Toutefois, il est clair que cette tournée intervient à un moment de fracturation, permettant maintenir un lien entre les pays de la région. À cet égard, il est clair que la politique du Sénégal, s’il est trop tôt pour parler d’une nouvelle dynamique d’intégration régionale, permet d’éviter l’effondrement de l’intégration régionale entreprise auparavant.

La stratégie diplomatique d’Ousmane Sonko laisse-t-elle entrevoir une rupture avec les orientations classiques de la politique étrangère sénégalaise, notamment vis-à-vis des puissances occidentales ?

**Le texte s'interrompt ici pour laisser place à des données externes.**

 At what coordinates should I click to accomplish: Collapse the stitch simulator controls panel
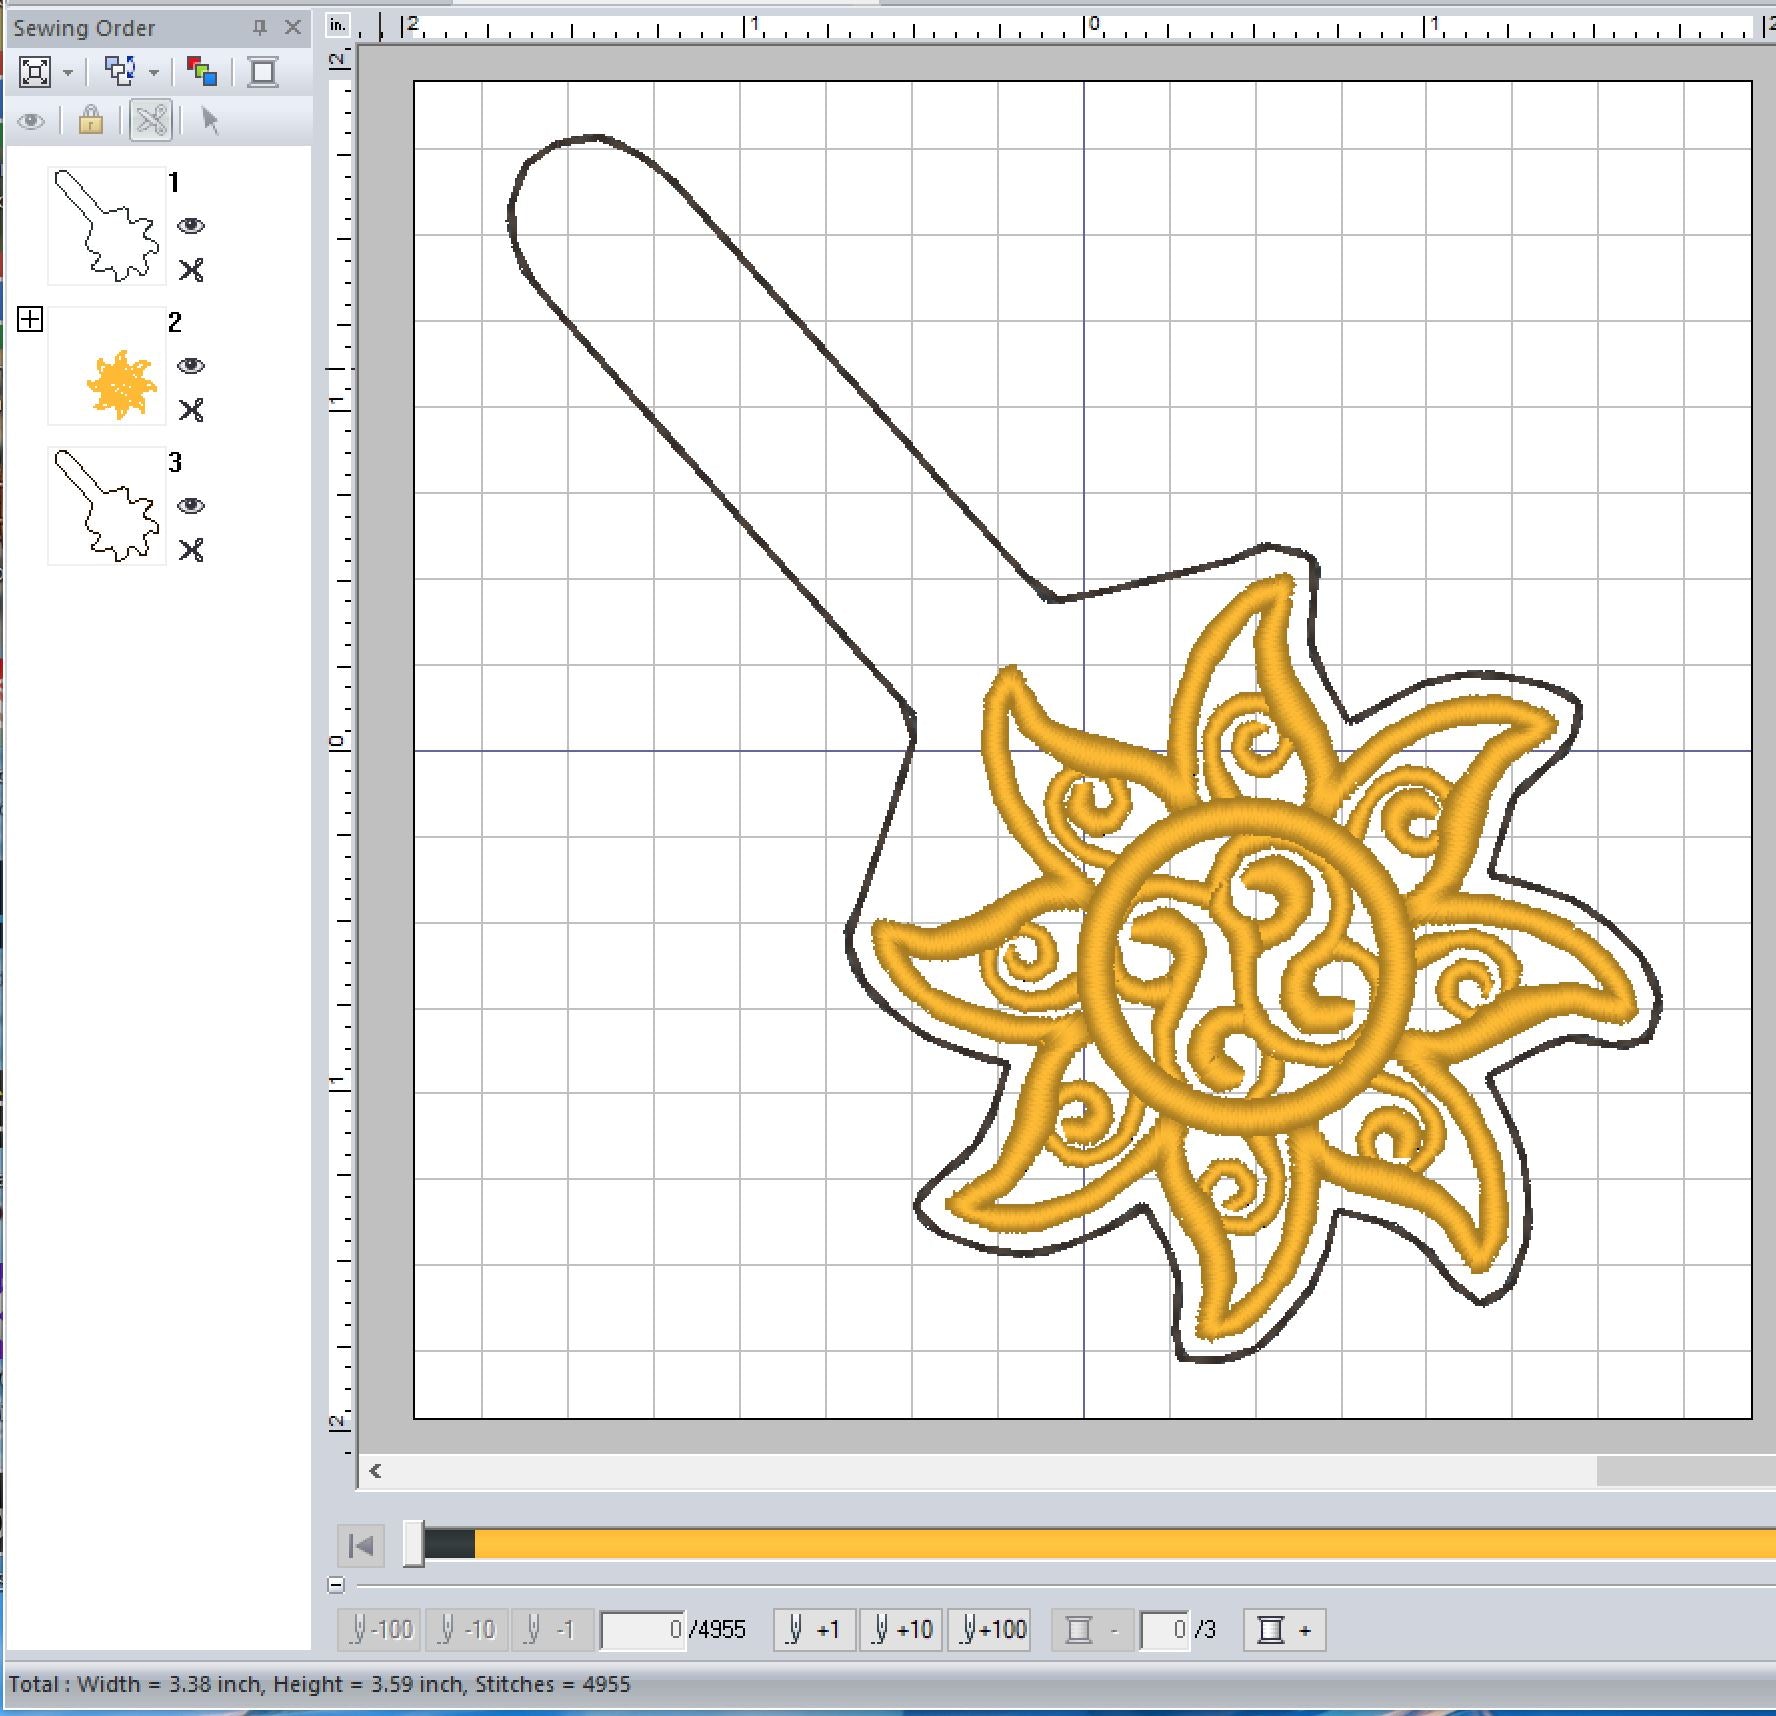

Depuis Senghor, le Sénégal s’est toujours imposé comme un partenaire fiable de la France avec laquelle il entretenait des relations assez étroites. Si cette ligne de conduite semblait avoir été suivie jusque-là, la présidence de Diomaye Faye et de son premier ministre Ousmane Sonko marque une inflexion nette de la politique étrangère sénégalaise. À cet égard, le premier ministre n’hésite pas à dénoncer les relations asymétriques entretenues entre les anciennes puissances coloniales et les pays africains.

Cette orientation se manifeste par une volonté de diversification des partenaires. Le pays ouvre ses relations à d’autres pays non occidentaux, comme la Chine ou la Russie, mettant fin à la priorité occidentale. En outre, l’Afrique est placée au cœur des considérations sénégalaise, promouvant le panafricanisme. À Conakry, Sonko a d’ailleurs insisté sur l’importance d’un “panafricanisme des actes”. Cette tournée économique en est un exemple : elle montre la volonté sénégalaise de renforcer la coopération régionale, avant toute autre.

Toutefois, la rupture n’est pas radicale dès lors qu’une multitude de dépendances économiques et même sécuritaires persistent, mais un changement important dans l’orientation de la politique étrangère du pays est notable.

Dans quelle mesure cette tournée économique pourrait-elle aussi servir d’outil d’influence pour renforcer la stabilité régionale, à travers une approche conjuguée des enjeux économiques et sécuritaires ?

À travers cette tournée économique, le Sénégal noue progressivement des partenariats économiques avec différents pays de la région. Au niveau sécuritaire, la coopération économique est un levier de paix incontestable. En nouant des partenariats économiques, non seulement le Sénégal contribue au développement des zones fragiles, réduisant les causes de l’instabilité comme le chômage et la pauvreté, mais le pays favorise aussi une interdépendance pacifique des pays de la région. À terme, la coopération économique réduit les risques de conflit et participe au développement de la région.

Au-delà de l’économie, le Sénégal s’impose aussi en acteur médiateur, capable de dialoguer avec les membres des différents blocs. Ce nouveau Soft power permet au Sénégal d’influencer les dynamiques régionales et possiblement de participer à la résolution de conflits à venir.